Tetracene, also called naphthacene, is a polycyclic aromatic hydrocarbon. It has the appearance of a pale orange powder. Tetracene is the four-ringed member of the series of acenes.

Tetracene is a molecular organic semiconductor, used in organic field-effect transistors (OFETs) and organic light-emitting diodes (OLEDs). Tetracene can be used as a gain medium in dye lasers as a sensitiser in chemoluminescence. Napthacene forms the core of the tetracycline class of antibiotics.

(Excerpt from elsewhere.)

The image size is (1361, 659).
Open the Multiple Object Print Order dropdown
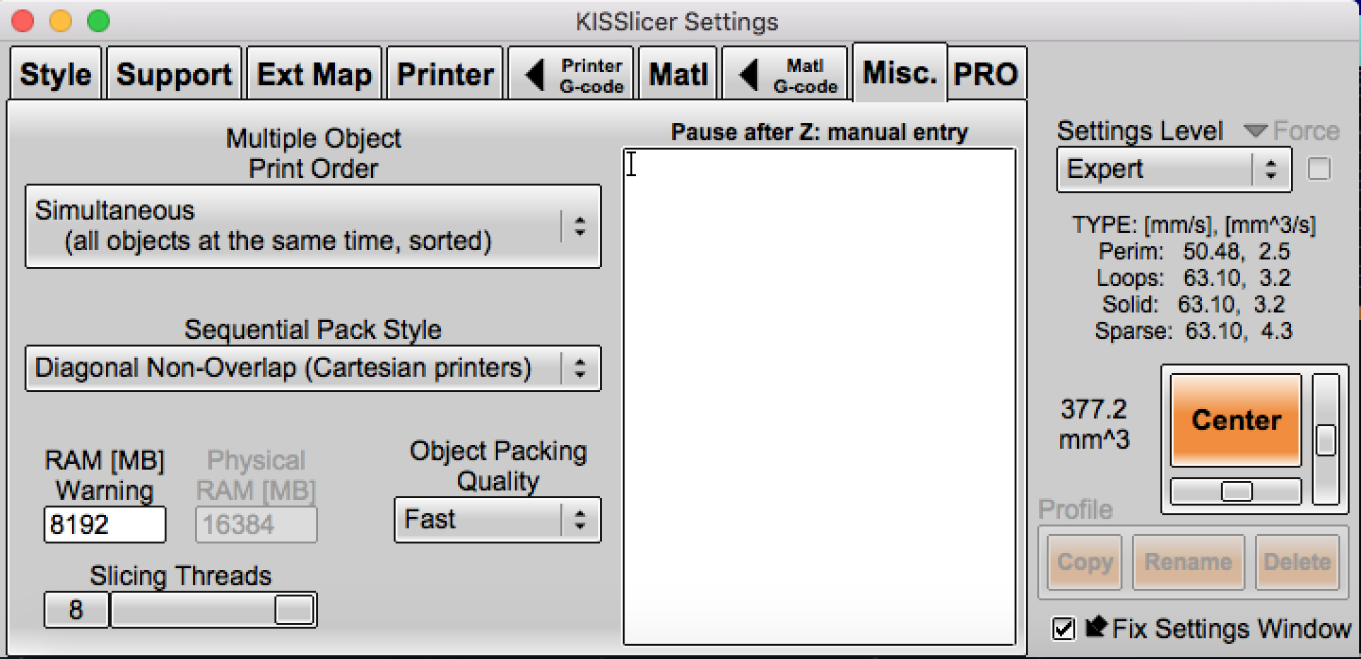tap(312, 226)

== History and synthesis ==
In 1884, W. Roser attempted to synthesize a compound called "Aethindiphtalyls" (literally "ethyne diphthalyl") by heating 3 parts of phthalic anhydride, 3 parts of succinic acid and one part of sodium acetate according to Siegmund Gabriel's procedure. And then he found that there was a brick-red byproduct was produced in a large amount in the reaction, which was called "Isoäthindiphtalid" ("Isoethyne diphthalide") and founded to be an isomer of "Aethindiphtalyls". In 1898, Gabriel and Ernst Leupold conducted a study on the byproduct and confirmed it was a new class of compound containing 4 rings.

In the same document, Gabriel and Leupold reported their synthesis of tetracene by condensating two moles of phthalic anhydride with a mole of succinic acid into a quinone then reduced with zinc dust. They named in naphthacene, likely as portmanteau of naphthalene and anthracene. Modern nomenclature for polyacenes, including tetracene, was introduced by Erich Clar in 1939. Clar also developed a new route to synthesize tetracene from the Friedel-Crafts acylation between phthalic anhydride and tetralin catalyzed by AlCl_{3}, ZnCl_{2} and NaCl involving Clemmensen reduction, forming 5,12-dihydrotetracene then dehydrogenated by chloranil to form tetracene.

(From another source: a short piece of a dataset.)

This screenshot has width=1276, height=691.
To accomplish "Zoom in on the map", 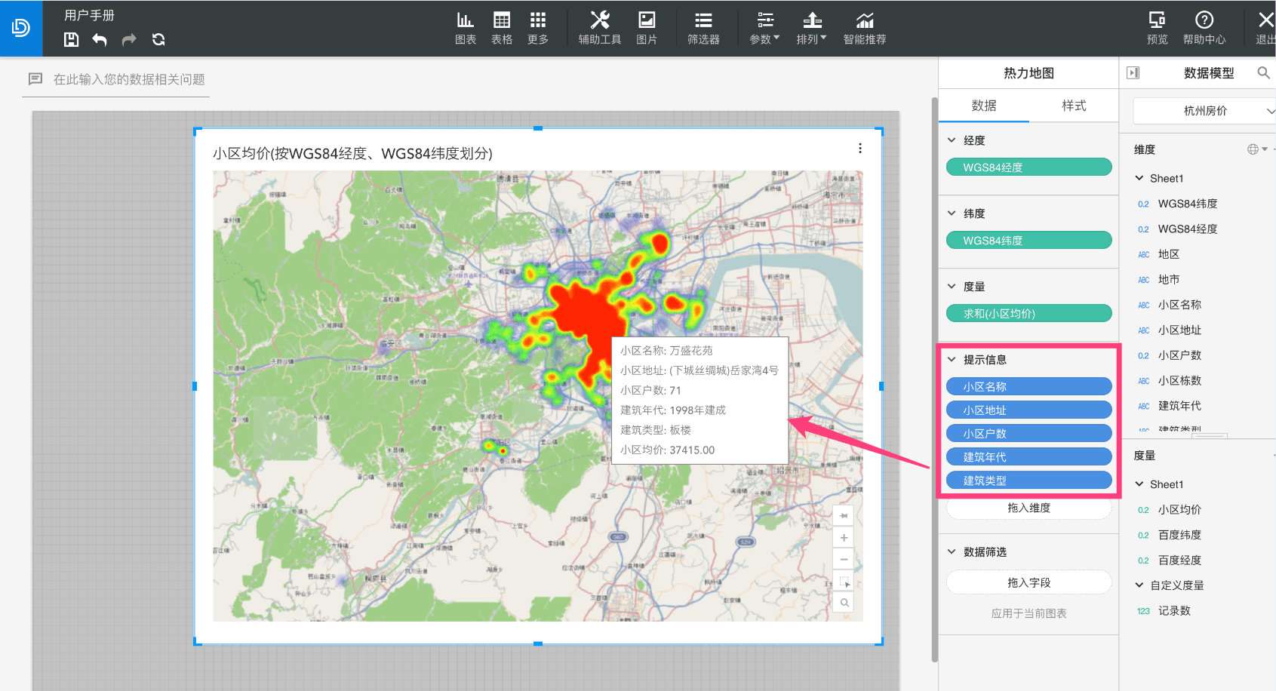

The synthetic route of tetracene developed by Erich Clar.

German physicist Jan Hendrik Schön claimed to have developed an electrically pumped laser based on tetracene during his time at Bell Labs (1997–2002). However, his results could not be reproduced, and this is considered to be a scientific fraud.

In May 2007, Japanese researchers from Tohoku University and Osaka University reported an ambipolar light-emitting transistor made of a single tetracene crystal. Ambipolar means that the electric charge is transported by both positively charged holes and negatively charged electrons.

In 2024, it was used to produce lower-energy excitations in solar cells in a process known as singlet fission. An interface layer between tetracene and silicon transfers them into the silicon layer, where most of their energy can be converted into electricity.

== See also ==
- Tetraphene, also known as benz[a]anthracene
- Tetracycline antibiotics

== Notes ==
- Oberhaus, Daniel (2019). "New Designs Could Boost Solar Cells Beyond Their Limits"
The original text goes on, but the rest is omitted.